Sebelumnya, Bank Indonesia menggelar dialog dengan ulama Kalsel, untuk menyosialisasikan tentang program belanja bijak dan dialog tentang upaya pengembangan ekonomi syariah.

Bank Indonesia memprediksi ekonomi dan industri syariah berpotensi besar untuk menjadi pusat pertumbuhan ekonomi baru Kalimantan Selatan.

Kepala Kantor Perwakilan Bank Indonesia Kalimantan Selatan Herawanto mengatakan, berdasarkan data yang dihimpun Bank Indonesia Kalsel, terdapat beberapa potensi yang bisa mendorong tumbuhnya ekonomi syariah tersebut.

Potensi itu, antara lain, 96,7 persen penduduk Kalsel adalah muslim, selain itu, di daerah ini juga terdapat 242 pesantren, dan beberapa kegiatan keagamaan yang diselenggarakan di daerah ini, selalu menarik minat, bukan hanya warga Kalsel, tetapi juga luar provinsi bahkan hingga mancara negara.

Potensi tersebut, juga didukung oleh sejarah budaya perekonomian Kalsel, yang sejak dulu telah melaksanakan transaksi perdagangan secara syariah.

Berdasarkan kajian Prof Ahmadi Hasan dalam jurnal "Prospek Pengembangan Ekonomi Syariah di Masyarakat Banjar Kalimantan Selatan", disampaikan bahwa konsep ekonomi syariah di masyarakat Banjar sudah tidak asing lagi.

"Kehadiran konsep ekonomi syariah di masyarakat Banjar merupakan hal yang tidak asing lagi, karena nilai-nilai ajaran Islam yang berkaitan dengan hal tersebut sudah menjadi kebiasaan," katanya.

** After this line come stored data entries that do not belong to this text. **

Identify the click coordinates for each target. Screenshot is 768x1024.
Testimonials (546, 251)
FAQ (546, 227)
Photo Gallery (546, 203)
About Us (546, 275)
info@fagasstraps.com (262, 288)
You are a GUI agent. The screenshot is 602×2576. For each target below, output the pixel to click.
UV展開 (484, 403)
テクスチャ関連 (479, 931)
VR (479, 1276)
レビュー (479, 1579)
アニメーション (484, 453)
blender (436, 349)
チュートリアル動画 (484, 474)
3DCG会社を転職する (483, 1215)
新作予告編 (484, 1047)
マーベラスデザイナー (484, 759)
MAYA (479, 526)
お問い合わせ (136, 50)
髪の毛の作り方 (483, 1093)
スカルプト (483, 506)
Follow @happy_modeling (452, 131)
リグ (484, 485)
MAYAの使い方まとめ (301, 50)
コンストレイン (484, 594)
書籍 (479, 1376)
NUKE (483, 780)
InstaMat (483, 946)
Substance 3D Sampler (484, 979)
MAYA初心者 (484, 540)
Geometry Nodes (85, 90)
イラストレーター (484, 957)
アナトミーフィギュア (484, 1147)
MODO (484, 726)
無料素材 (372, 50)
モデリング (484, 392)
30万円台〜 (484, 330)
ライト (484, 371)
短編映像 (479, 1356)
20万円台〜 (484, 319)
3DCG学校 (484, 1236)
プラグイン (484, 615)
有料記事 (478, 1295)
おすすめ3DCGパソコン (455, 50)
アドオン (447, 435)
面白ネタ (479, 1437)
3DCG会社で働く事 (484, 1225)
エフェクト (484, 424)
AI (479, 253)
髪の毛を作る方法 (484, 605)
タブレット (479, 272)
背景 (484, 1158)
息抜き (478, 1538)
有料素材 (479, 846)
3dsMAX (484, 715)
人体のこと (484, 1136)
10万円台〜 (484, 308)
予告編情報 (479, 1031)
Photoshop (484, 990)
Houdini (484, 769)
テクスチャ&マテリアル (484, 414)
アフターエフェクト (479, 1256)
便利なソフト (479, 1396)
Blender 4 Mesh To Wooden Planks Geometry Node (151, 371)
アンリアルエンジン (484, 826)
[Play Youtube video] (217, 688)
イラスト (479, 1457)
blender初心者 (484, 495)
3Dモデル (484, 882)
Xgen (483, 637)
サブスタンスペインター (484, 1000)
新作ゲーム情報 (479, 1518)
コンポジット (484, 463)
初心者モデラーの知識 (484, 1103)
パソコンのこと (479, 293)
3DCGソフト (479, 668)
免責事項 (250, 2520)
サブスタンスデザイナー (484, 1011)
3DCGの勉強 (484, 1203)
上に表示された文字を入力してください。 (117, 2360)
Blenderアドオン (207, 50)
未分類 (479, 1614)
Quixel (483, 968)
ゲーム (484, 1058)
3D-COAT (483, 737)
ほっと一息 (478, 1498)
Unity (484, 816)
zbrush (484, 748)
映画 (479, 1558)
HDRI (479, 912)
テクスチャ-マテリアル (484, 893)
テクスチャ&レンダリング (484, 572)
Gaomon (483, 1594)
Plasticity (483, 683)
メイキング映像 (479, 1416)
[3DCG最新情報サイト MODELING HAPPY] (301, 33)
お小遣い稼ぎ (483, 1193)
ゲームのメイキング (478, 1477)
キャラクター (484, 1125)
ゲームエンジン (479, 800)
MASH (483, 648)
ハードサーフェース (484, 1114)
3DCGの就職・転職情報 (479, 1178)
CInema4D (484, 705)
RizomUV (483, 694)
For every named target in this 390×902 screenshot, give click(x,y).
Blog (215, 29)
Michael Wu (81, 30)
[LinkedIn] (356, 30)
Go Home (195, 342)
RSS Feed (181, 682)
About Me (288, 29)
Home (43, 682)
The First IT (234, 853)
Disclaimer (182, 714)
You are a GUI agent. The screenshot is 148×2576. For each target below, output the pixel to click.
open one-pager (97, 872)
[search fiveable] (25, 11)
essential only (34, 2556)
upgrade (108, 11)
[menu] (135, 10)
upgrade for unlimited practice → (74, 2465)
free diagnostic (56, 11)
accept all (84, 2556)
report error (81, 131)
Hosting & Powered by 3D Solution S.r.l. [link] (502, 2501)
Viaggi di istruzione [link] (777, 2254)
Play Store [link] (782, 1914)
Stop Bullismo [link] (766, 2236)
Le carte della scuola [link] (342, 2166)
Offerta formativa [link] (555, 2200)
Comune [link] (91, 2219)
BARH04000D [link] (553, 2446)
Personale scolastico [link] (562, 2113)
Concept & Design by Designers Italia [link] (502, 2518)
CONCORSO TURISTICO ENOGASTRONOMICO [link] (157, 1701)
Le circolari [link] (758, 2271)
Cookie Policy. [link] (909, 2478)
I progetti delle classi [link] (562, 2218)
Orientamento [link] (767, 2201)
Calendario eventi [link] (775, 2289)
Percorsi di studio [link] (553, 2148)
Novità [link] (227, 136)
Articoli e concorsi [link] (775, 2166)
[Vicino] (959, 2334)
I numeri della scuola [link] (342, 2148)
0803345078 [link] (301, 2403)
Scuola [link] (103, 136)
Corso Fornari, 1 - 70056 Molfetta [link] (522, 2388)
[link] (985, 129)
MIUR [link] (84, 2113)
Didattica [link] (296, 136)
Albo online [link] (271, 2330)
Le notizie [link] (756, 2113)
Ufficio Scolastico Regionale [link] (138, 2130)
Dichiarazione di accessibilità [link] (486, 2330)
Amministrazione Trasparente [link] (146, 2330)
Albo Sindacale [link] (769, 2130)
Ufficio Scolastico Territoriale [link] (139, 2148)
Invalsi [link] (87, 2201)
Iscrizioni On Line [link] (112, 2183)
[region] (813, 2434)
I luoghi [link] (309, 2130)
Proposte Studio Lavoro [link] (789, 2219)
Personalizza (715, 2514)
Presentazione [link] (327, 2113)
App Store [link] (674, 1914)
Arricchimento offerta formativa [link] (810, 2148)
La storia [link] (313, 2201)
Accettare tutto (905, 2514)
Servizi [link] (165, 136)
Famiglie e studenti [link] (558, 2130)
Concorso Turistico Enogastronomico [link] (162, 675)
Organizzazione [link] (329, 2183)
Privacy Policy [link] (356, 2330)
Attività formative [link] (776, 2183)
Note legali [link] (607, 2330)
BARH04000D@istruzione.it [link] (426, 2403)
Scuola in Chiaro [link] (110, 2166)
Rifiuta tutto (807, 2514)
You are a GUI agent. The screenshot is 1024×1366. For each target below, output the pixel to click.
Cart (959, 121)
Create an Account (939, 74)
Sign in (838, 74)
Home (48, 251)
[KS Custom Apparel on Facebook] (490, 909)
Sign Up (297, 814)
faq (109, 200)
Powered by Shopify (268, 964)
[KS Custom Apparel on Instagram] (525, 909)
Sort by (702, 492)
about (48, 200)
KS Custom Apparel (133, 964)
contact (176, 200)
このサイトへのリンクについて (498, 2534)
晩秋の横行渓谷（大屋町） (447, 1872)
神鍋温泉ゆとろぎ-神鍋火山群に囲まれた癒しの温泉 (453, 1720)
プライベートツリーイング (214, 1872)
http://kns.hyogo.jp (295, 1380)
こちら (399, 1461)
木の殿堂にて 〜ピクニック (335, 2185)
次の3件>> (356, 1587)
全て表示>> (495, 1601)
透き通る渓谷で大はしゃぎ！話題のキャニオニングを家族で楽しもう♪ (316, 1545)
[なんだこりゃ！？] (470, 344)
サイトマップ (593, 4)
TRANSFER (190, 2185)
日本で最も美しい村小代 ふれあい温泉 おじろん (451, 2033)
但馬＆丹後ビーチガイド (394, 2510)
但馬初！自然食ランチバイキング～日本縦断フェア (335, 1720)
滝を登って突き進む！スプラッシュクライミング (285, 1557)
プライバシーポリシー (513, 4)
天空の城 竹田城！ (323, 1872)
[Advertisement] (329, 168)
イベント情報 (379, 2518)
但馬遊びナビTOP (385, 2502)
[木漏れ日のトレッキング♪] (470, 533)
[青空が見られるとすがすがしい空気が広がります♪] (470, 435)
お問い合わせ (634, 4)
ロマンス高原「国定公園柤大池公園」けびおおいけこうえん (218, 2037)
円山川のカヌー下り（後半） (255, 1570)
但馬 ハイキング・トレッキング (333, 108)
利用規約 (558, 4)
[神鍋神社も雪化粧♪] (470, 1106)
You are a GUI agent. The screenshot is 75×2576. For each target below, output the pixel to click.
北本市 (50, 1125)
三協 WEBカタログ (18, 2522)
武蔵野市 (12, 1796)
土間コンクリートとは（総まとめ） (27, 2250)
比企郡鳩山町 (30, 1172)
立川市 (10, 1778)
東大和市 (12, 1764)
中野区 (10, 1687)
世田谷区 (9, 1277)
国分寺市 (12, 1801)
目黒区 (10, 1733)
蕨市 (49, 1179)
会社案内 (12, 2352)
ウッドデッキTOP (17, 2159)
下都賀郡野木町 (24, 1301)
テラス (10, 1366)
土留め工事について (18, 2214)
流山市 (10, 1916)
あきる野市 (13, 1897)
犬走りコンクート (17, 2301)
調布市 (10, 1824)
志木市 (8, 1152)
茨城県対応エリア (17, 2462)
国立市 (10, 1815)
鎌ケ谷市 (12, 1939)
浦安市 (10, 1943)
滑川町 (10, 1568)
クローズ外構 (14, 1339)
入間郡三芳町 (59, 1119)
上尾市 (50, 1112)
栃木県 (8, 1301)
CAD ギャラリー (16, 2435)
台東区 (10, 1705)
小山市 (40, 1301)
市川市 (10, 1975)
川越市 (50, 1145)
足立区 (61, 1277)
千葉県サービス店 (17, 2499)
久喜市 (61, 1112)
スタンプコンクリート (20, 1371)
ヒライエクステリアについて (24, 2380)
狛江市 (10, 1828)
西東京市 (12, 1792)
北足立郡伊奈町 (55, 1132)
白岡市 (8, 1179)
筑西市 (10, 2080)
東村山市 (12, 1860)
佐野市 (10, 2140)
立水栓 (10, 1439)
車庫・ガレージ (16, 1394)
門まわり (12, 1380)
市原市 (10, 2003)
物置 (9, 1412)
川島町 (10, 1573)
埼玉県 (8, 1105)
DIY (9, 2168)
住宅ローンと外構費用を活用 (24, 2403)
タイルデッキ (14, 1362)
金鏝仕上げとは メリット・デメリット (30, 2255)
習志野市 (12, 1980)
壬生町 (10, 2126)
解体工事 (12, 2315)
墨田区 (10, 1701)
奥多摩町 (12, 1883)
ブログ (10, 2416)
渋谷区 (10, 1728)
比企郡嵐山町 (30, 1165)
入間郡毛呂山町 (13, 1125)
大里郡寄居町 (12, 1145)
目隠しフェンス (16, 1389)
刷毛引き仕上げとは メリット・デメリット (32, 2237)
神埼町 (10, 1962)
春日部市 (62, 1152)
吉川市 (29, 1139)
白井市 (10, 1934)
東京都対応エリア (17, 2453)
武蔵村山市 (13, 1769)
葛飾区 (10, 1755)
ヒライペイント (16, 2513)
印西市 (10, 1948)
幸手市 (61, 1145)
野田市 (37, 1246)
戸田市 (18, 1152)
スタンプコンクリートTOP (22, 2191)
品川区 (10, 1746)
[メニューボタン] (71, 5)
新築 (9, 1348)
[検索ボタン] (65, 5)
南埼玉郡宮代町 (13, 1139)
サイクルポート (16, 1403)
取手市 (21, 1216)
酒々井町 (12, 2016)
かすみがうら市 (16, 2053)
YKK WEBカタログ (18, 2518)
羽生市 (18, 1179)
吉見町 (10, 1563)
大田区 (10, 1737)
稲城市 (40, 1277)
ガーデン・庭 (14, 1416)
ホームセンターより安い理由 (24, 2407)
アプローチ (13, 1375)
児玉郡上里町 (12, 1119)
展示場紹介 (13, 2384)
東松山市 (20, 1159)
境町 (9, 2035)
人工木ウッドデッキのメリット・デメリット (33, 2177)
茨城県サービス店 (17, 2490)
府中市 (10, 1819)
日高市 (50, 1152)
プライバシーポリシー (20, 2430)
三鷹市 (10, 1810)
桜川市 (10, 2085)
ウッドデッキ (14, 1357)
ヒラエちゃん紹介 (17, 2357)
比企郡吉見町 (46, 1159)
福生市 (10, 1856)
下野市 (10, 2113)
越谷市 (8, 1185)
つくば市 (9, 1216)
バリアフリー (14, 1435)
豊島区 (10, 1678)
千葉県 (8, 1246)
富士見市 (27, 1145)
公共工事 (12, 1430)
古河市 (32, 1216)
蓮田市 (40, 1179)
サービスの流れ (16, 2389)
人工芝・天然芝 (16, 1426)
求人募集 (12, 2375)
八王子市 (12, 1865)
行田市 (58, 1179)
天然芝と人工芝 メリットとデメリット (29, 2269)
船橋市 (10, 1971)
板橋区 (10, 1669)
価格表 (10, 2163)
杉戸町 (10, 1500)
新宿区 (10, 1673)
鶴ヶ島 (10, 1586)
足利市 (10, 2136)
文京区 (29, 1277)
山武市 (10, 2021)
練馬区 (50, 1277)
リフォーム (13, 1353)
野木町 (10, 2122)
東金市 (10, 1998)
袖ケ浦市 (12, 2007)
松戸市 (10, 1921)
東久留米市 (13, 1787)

Disebutkan, perilaku ekonomi (adat dagang) orang Banjar sejak dulu sangat kental dengan nilai kajian fikih muamalah Islam.

Secara simbolik, adat dagang orang Banjar dapat dilihat dari, bagaimana mereka memaknai akad sebagai sesuatu yang sangat signifikan dalam jual beli.

Menurut Herawanto, ekonomi Syariah tidak hanya terbatas pada penghimpunan dana dan pembiayaan syariah yang bersumber dari lembaga keuangan.

Umat Islam juga memiliki sumber penghimpunan dana dan pembiayaan lainnya, yang apabila dikelola dengan baik akan memberikan manfaat yang lebih luas seperti dana zakat, wakaf, infak dan sedekah.

Lebih luas lagi, selain aspek penghimpunan dana dan pembiayaan, terbuka ruang untuk berbagai lingkup pengembangan ekonomi syariah diantaranya industri makanan halal, busana/fashion syariah, dan industri pariwisata syariah.